A real-life “love story”
A year ago, my friend Susan met a guy – let’s call him Brent.
She fell head over heels for him.
Brent was charming, sweet and showered her with attention. They had a great time together…for about six weeks.
Then one day, without warning, the guy disappeared.
No, he didn’t went missing – Susan got ghosted.
She tried reaching out many times, and he responded only once:
“I just don’t think we’re a good match.”
That was it.
Susan got very confused. Just a day ago, the guy was acting like he was about to marry her! For months and months, she obsessed over what exactly went wrong.
Was it something she did? Did he have an ex he wasn’t over? Was he gay?
She never found the answers to her questions.
Eventually, she saw on Facebook that Brent had moved away. It took Susan a whole year to recover from this “breakup.”
But if you think this story ends here, you’re very wrong.
One summer night, Susan was out with friends at the beach when a message popped up on her screen:
“Hey, how are you?”
Umm….what?!
She hadn’t heard a word from this guy in a year.
Brent poured his heart out. He apologized for leaving Susan in such a disrespectful manner. He continued sweet talking her that he just didn’t know what happened with him, that he got scared, but eventually realised Susan was a one of a kind woman!

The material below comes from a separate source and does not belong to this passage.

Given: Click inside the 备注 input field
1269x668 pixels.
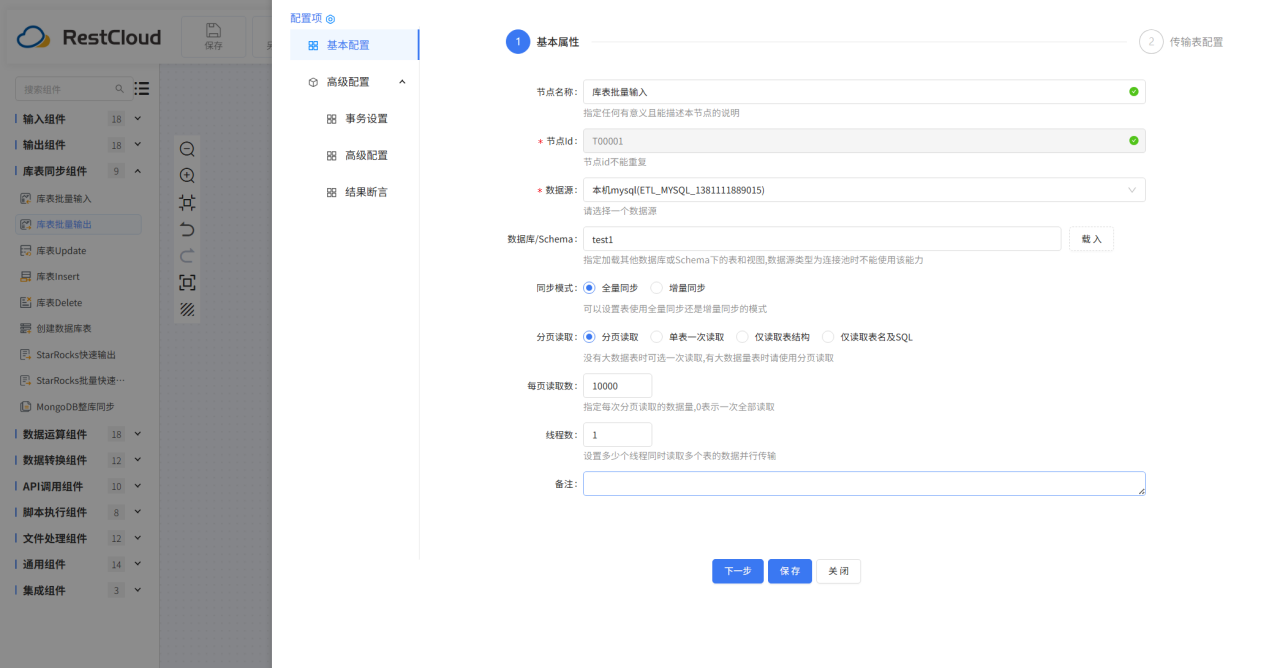Looking at the screenshot, I should (864, 483).
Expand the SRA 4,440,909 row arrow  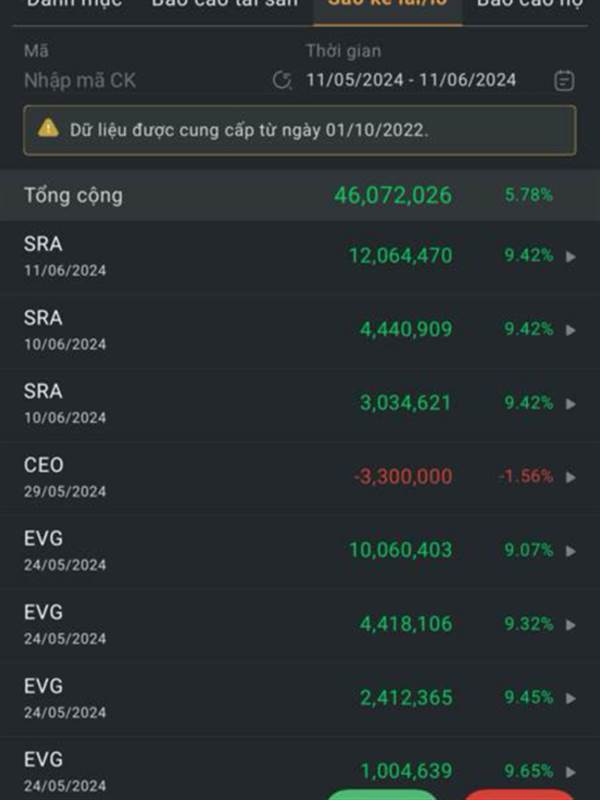click(x=571, y=330)
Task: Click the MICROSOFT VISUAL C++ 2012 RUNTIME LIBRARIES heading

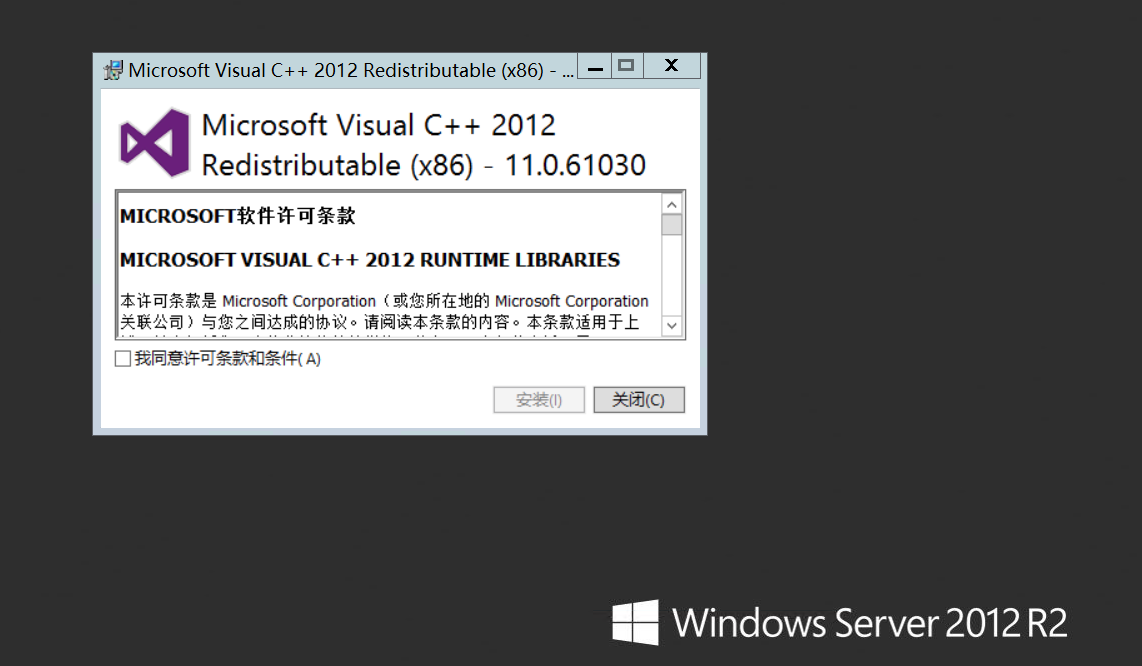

And he couldn’t forgive himself for losing her.
At first, Susan was skeptical. But Brent was so persistent, she slowly started softening up.
“Let’s meet at the beach and spend this weekend together! I can’t wait to see you again! I’m so excited! Omg, why can’t I just get you out of my head!?”, Brent kept blabbering.

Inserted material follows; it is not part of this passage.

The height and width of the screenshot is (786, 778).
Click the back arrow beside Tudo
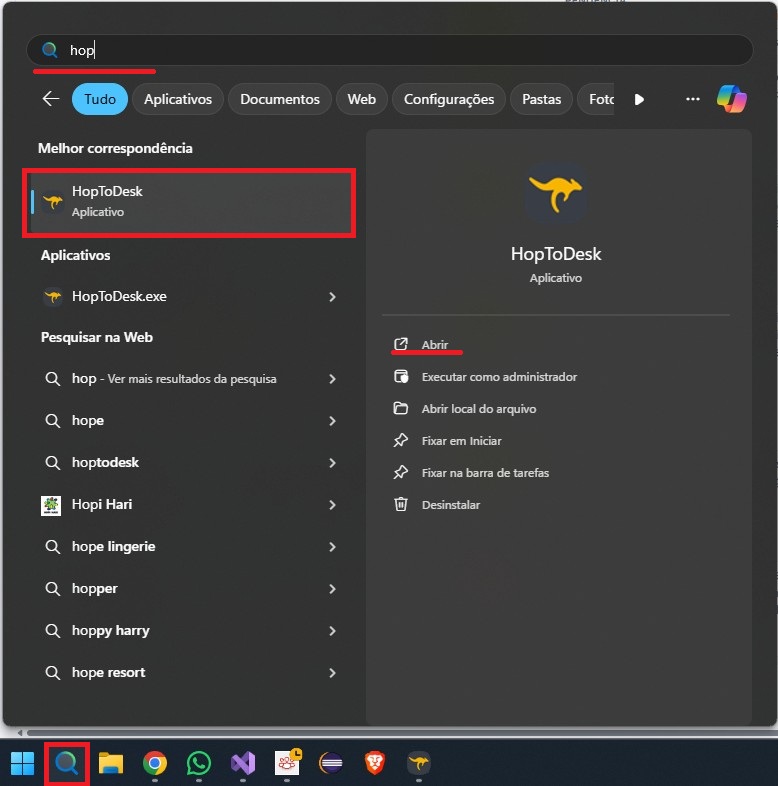pyautogui.click(x=51, y=99)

Eventually, Susan’s bruised ego and the lack of closure, got the best of her. She agreed.
“I’m just gonna find out what he’s on to. There’s no harm in that…”
They met a few days later. Brent went all out – he drove over 1000 miles to pick her up, took her to the nicest spots by the seaside, acted like the perfect gentleman and even tied her shoelaces for her.
“Am I in heaven?”, Susan wondered.
They spent the weekend together. Susan never felt such excitement before. It felt magical.
After making plans to see each other next Friday, Brent drove her to the airport. He gave her the most passionate kiss.
The next morning, Susan texted him: ”Good morning babe, how are you today?”
Nothing happened in the first hour. And the second. And the next day.
That’s right, Susan got ghosted again.
Couples Break Up and Make Up All the Time
I’m sure, there are not so many people as naive as my friend Susan, but the story may sound familiar to some of you.
Have you ever taken an ex back after they apologized, begged, and promised to change, only to break up again months, weeks or even days later?
People break up and make up more often than you know.
But the percentage of those who stay together and live happily ever after is not so big. Do you know why this happens?
Because most people get back together for the wrong reasons.
Someone once said: “Doing the same thing over and over but expecting different results is the definition of insanity.” This guy was Albert Einstein.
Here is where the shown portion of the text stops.